WHAT TO DO
Go to the line that contains "Open the Format menu in the ans.py editor". Restate that line and each one after it exactly, through the end of the records, without pictures.

Dataset entries
★ ★ ★ ★

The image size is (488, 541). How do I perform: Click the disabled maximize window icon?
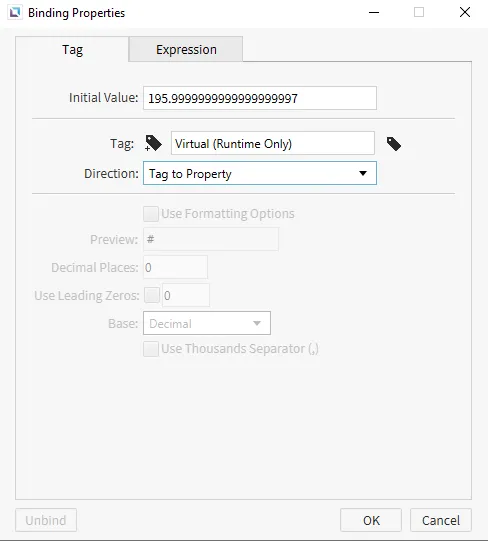pos(419,12)
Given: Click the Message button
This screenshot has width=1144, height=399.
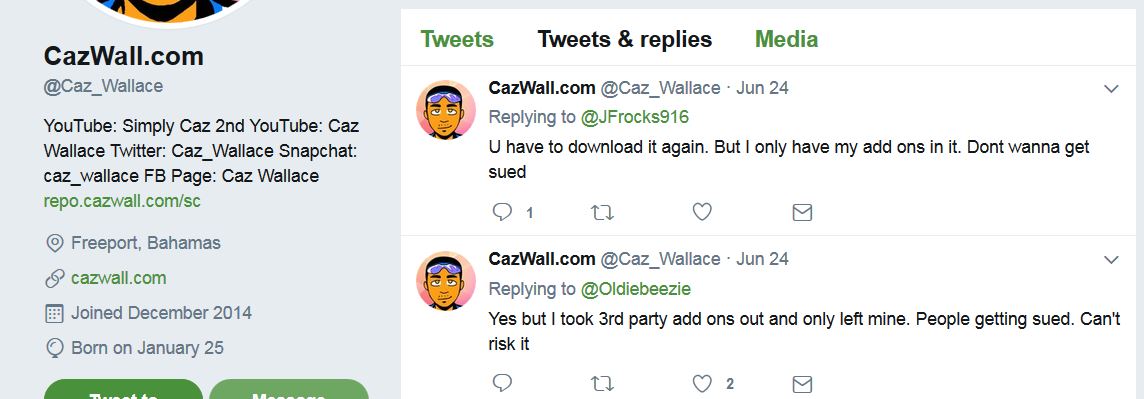Looking at the screenshot, I should [289, 390].
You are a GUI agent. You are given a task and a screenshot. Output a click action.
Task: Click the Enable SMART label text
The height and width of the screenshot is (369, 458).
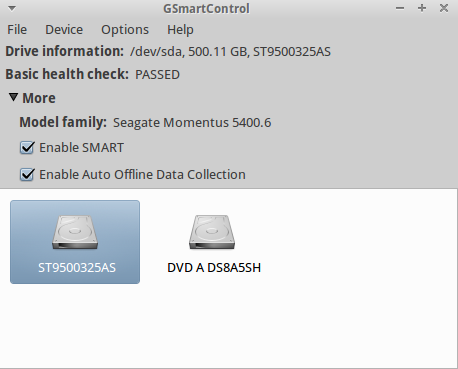coord(82,147)
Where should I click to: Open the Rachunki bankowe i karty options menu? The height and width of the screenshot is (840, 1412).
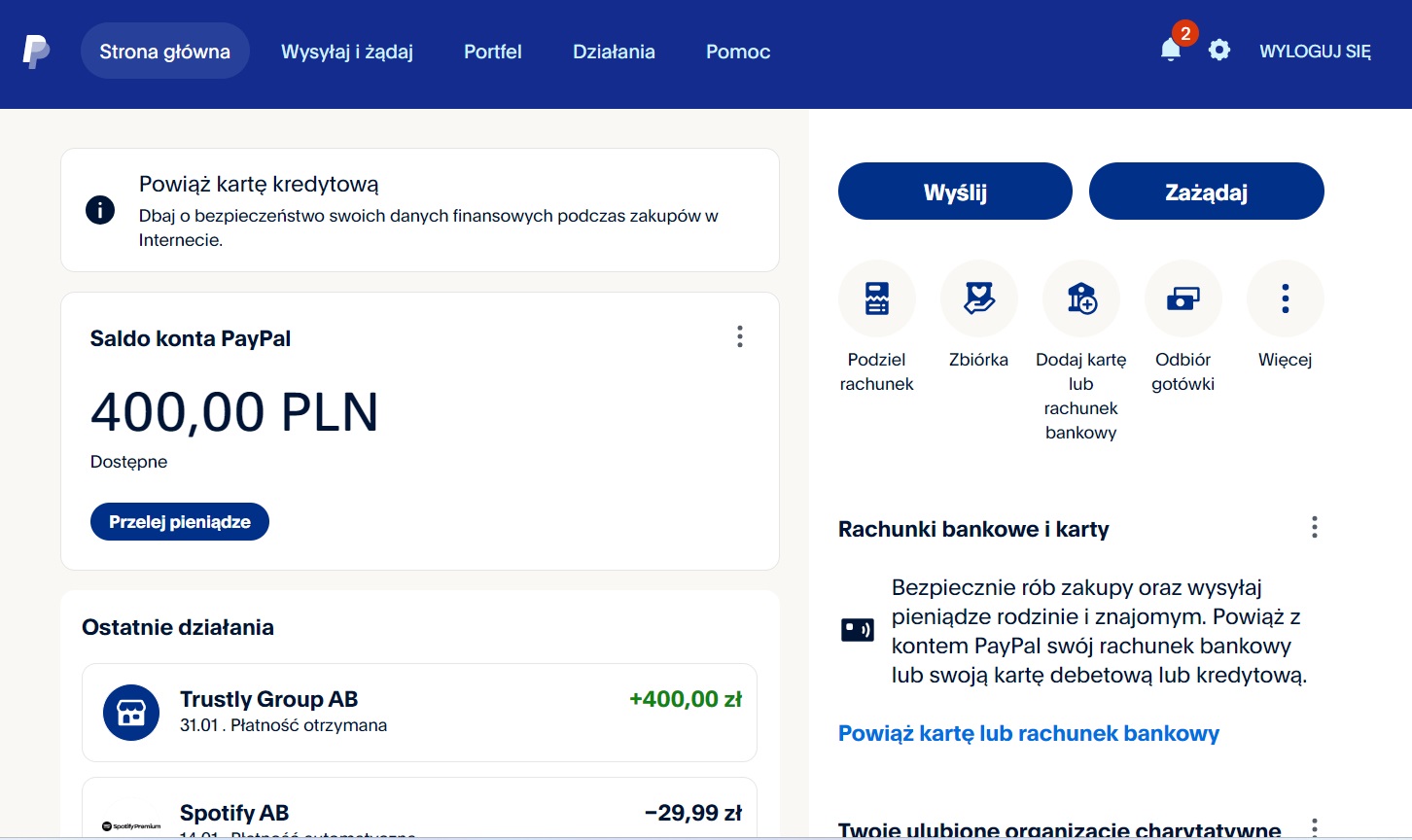click(1314, 527)
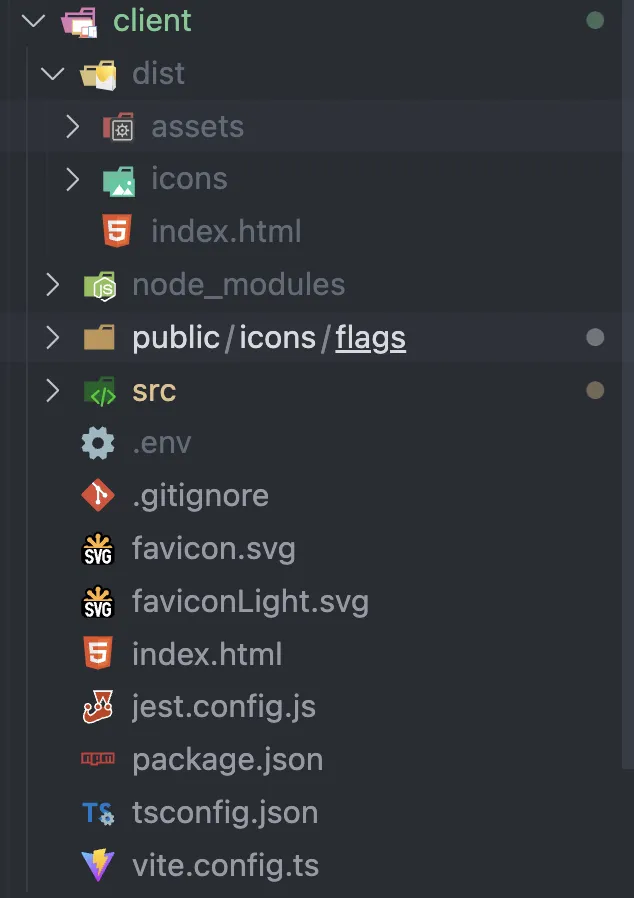Image resolution: width=634 pixels, height=898 pixels.
Task: Click the git icon beside .gitignore
Action: 98,496
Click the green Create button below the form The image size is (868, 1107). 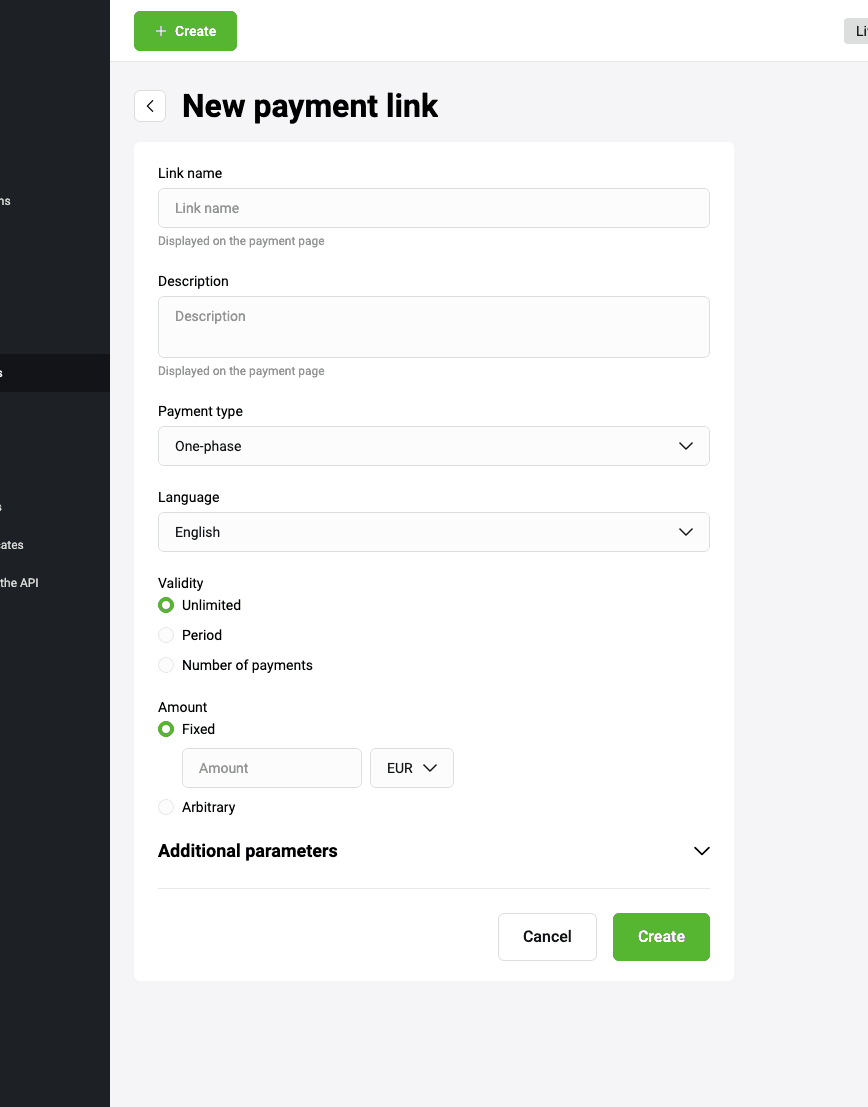[x=661, y=937]
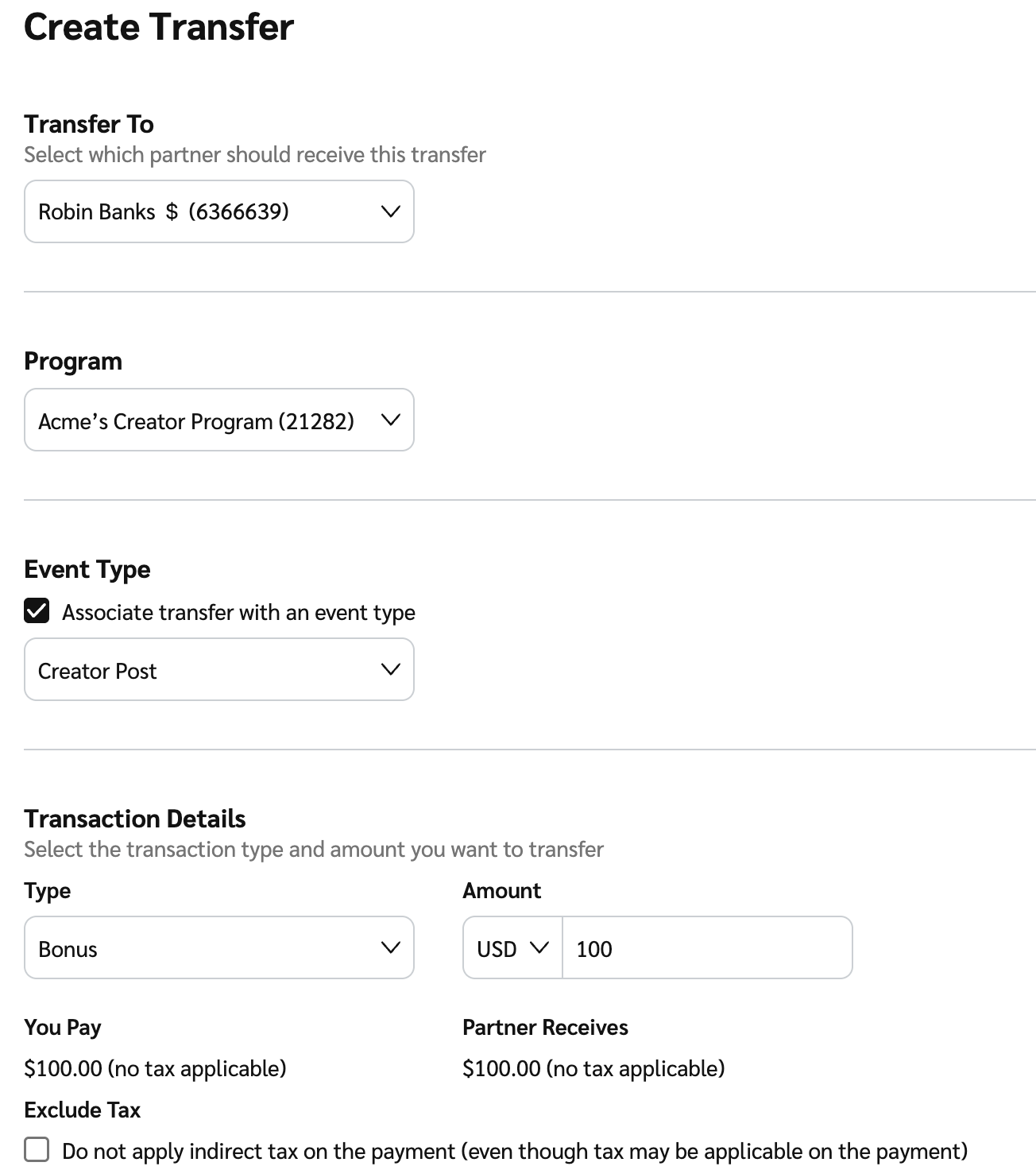Change the USD currency code
Screen dimensions: 1036x1170
[497, 949]
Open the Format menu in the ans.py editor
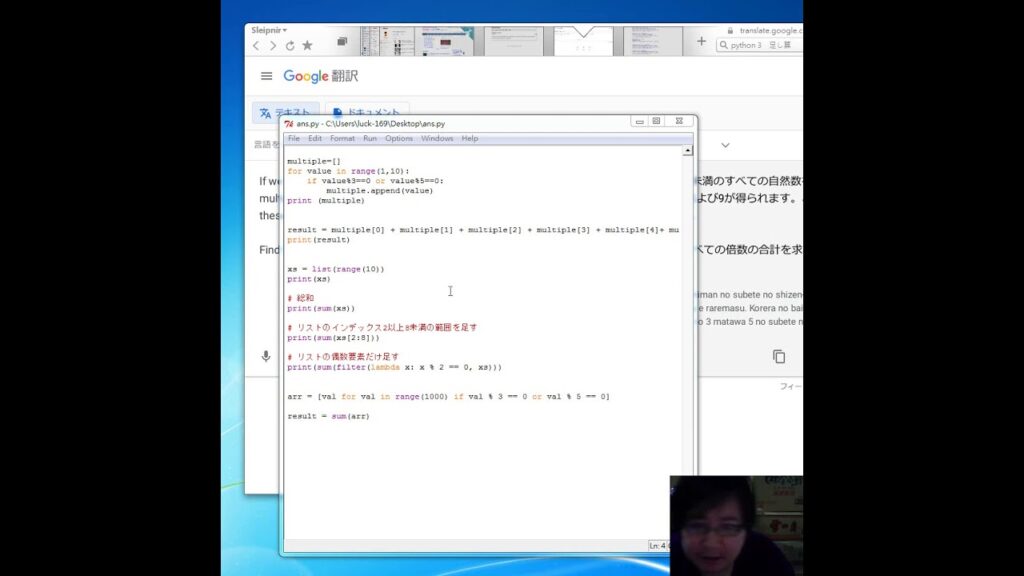This screenshot has width=1024, height=576. click(342, 138)
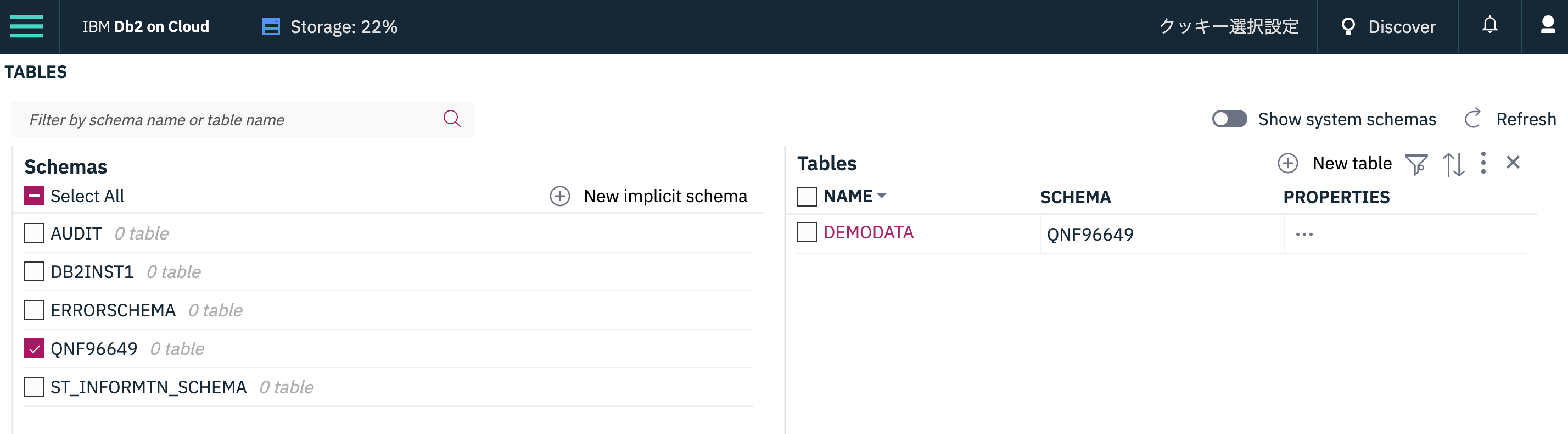
Task: Select the DEMODATA table checkbox
Action: (807, 232)
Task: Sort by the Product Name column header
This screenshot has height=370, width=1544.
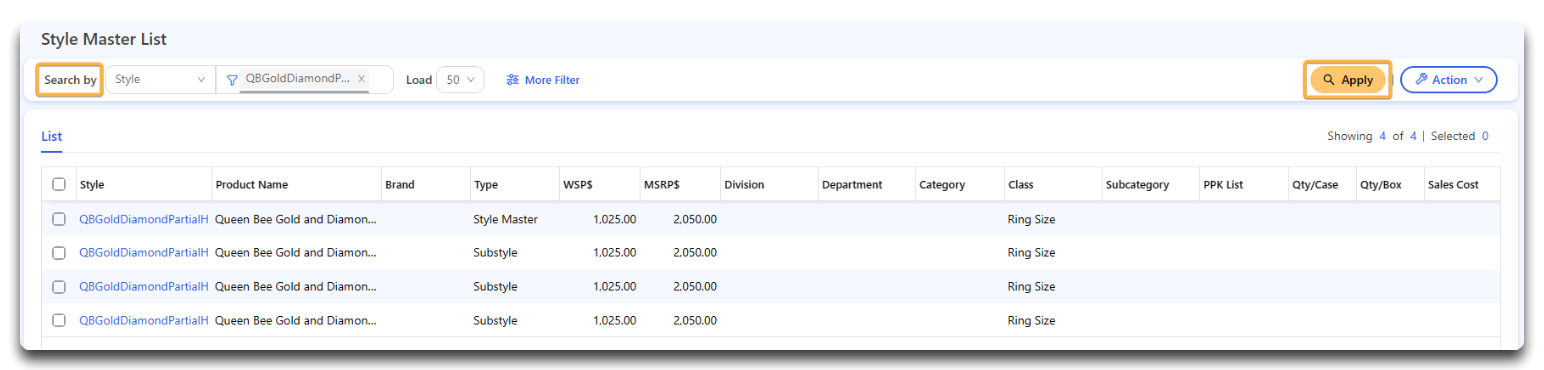Action: click(251, 185)
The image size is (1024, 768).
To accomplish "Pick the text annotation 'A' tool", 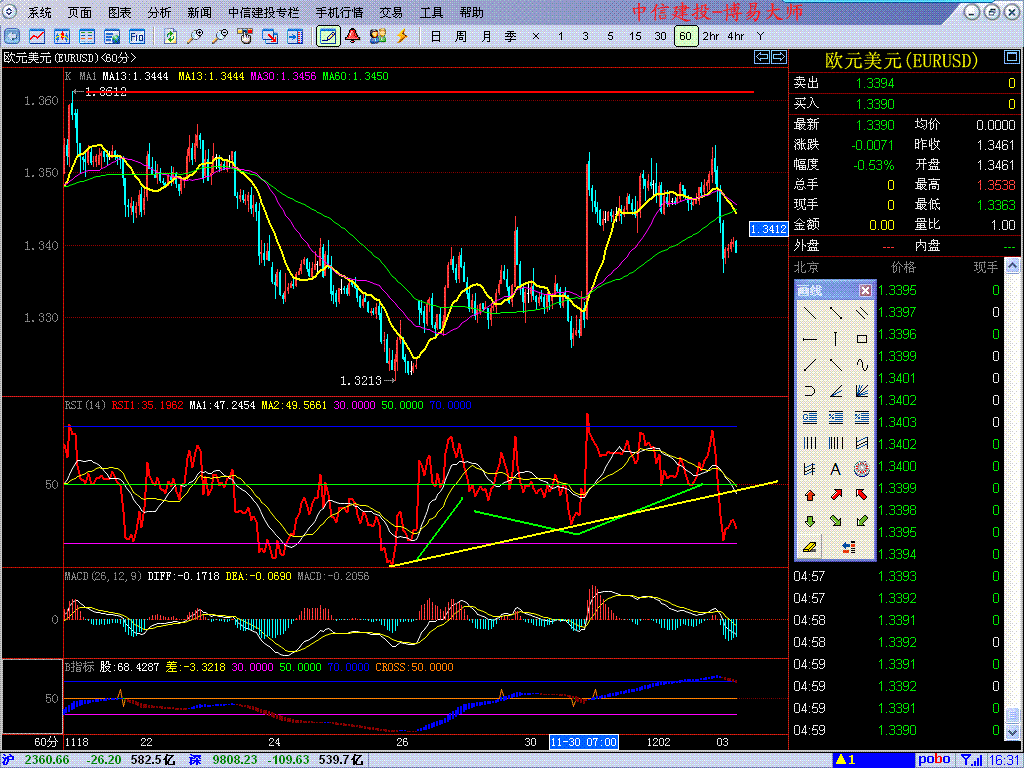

★ ★ ★ ★

EXPECTED ANSWER
Open the Format menu in the ans.py editor
This screenshot has width=1024, height=576. click(342, 138)
Task: Select the DEMODATA table checkbox
Action: (807, 232)
Task: Sort by the Product Name column header
This screenshot has height=370, width=1544.
Action: click(251, 185)
The image size is (1024, 768).
To accomplish "Pick the text annotation 'A' tool", 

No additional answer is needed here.